*AVAILABLE RECORDS:*

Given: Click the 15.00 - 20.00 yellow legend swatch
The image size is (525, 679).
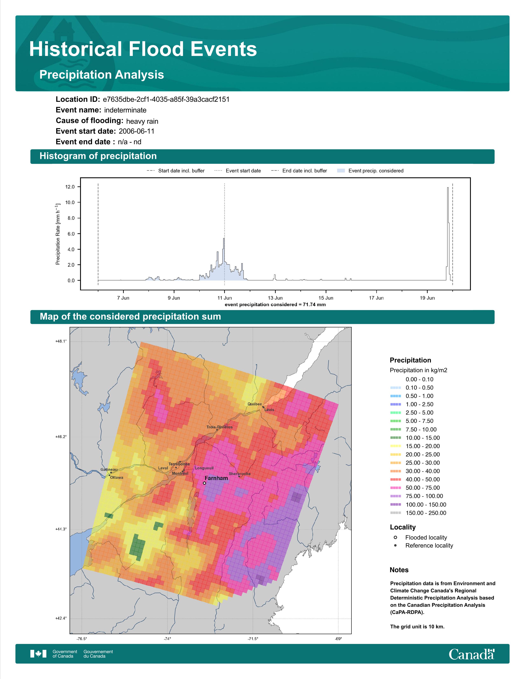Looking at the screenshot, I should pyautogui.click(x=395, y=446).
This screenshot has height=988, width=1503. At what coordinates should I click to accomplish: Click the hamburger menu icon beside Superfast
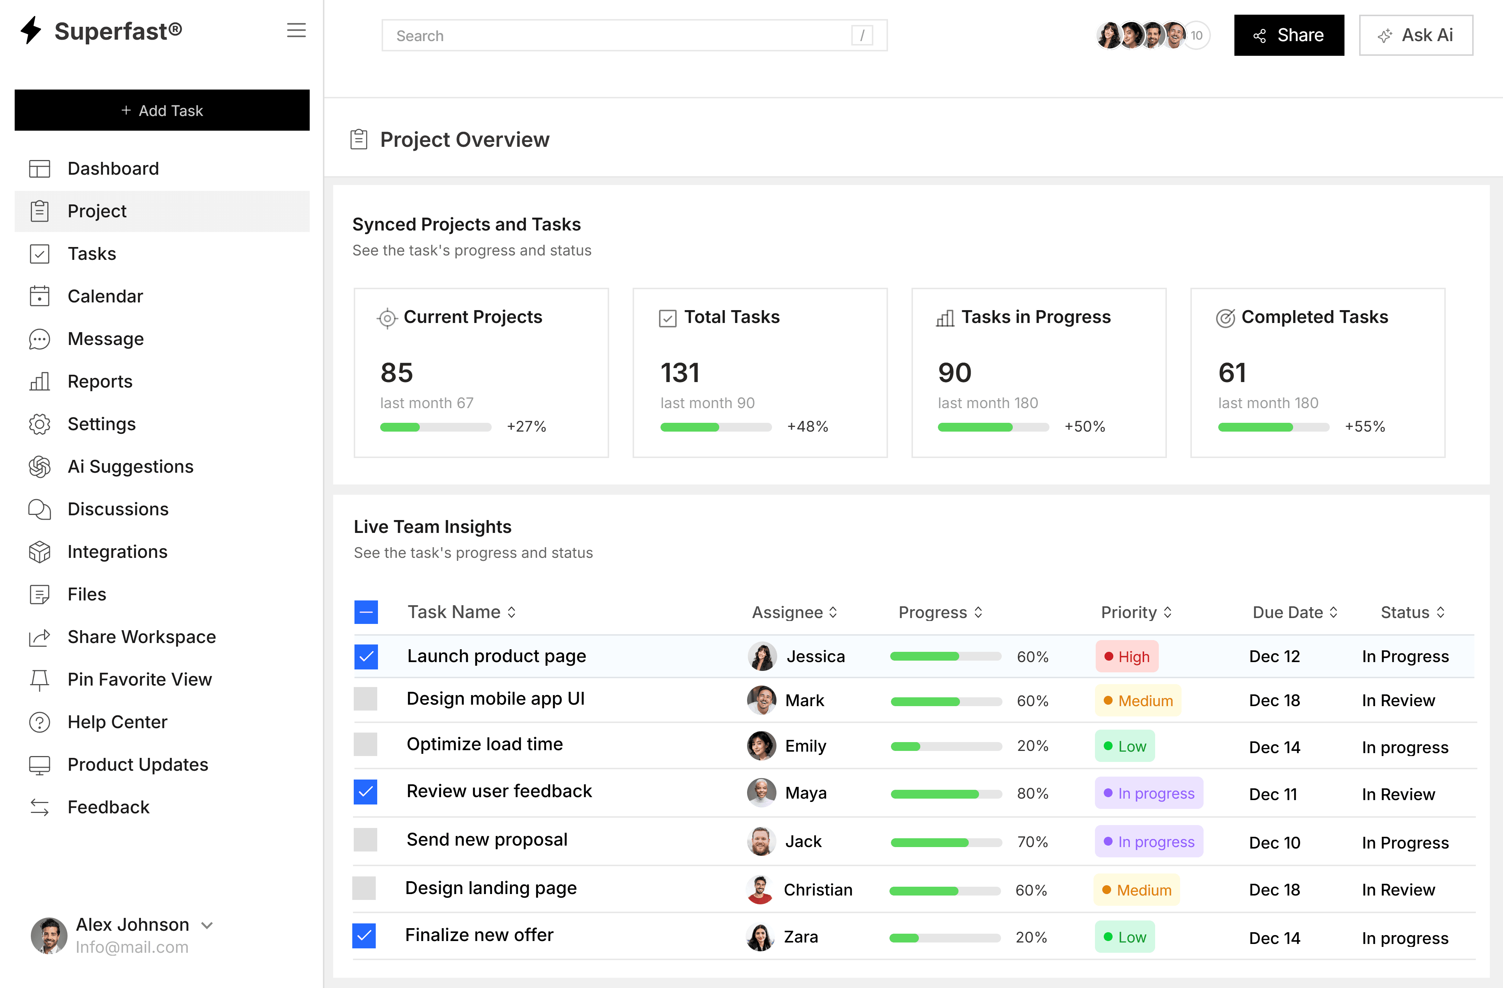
...
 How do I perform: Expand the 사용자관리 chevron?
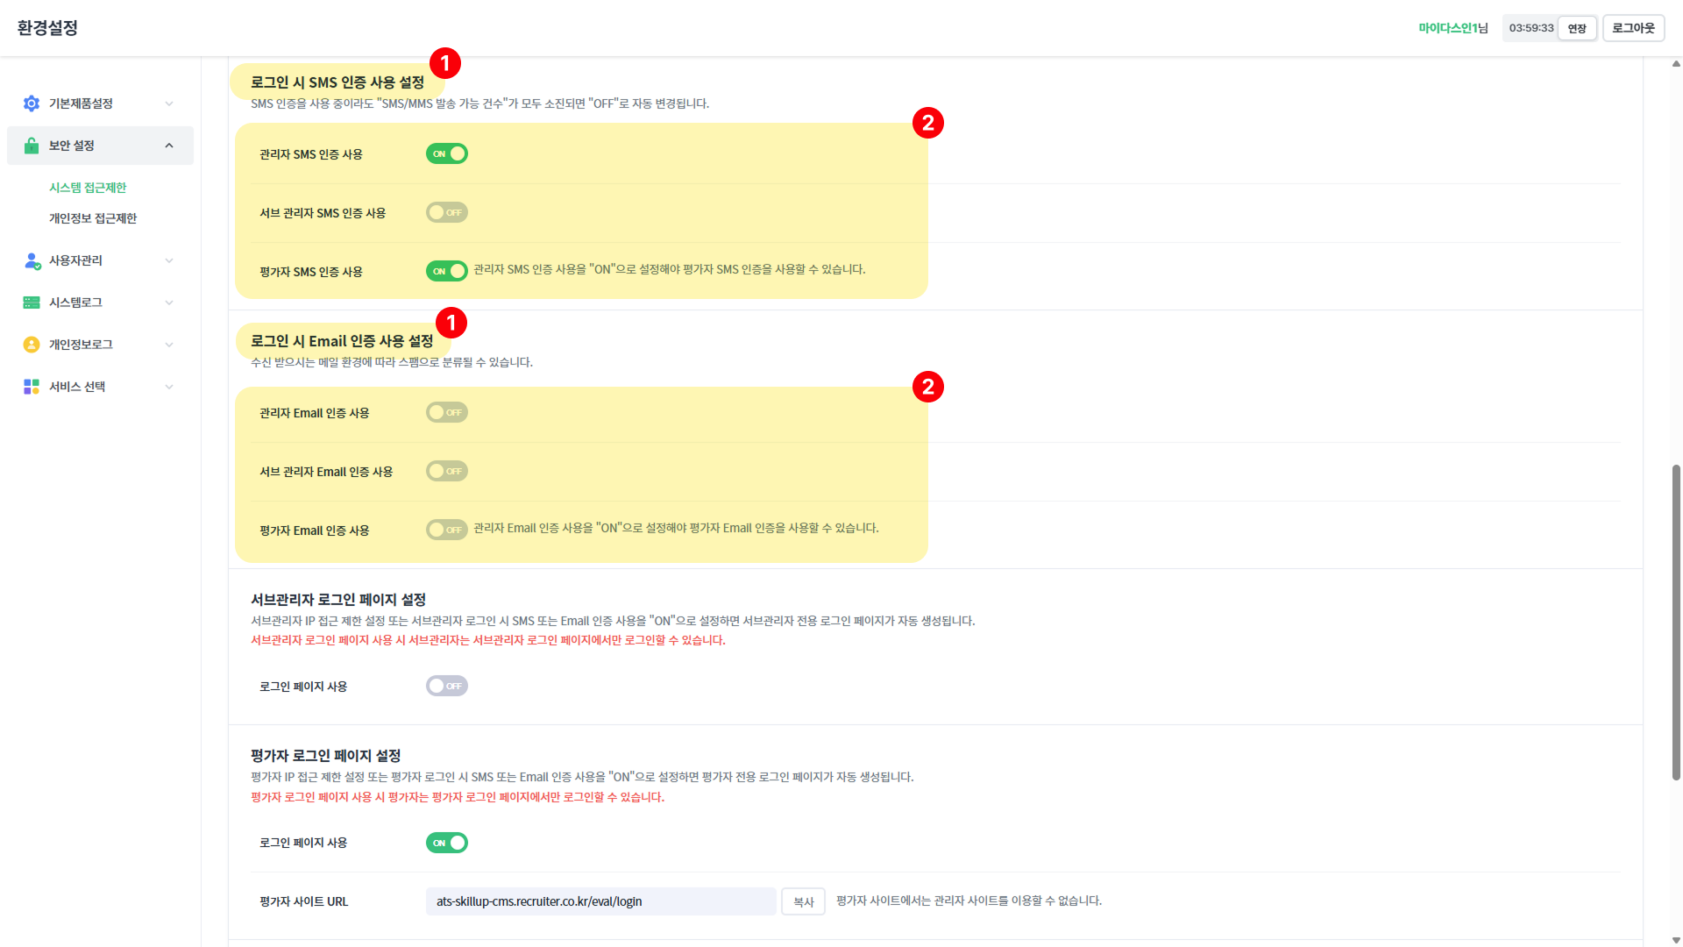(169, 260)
--
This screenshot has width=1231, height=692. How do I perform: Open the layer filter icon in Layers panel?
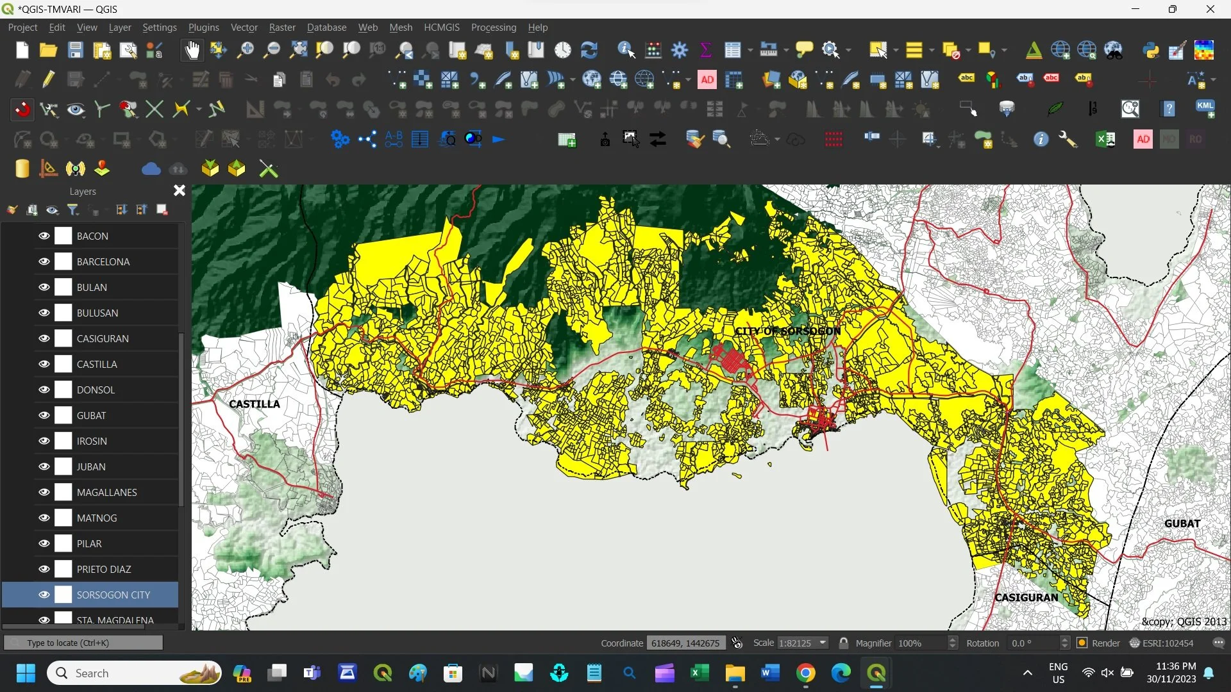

*ASSIGNMENT:*
Look for the word "width" throughout the material above and copy every line that has it.

*TASK ANSWER:*
This screenshot has height=988, width=1503. At what coordinates should I click to accomplish: Click the hamburger menu icon beside Superfast
This screenshot has width=1231, height=692. How do I perform: Open the layer filter icon in Layers panel?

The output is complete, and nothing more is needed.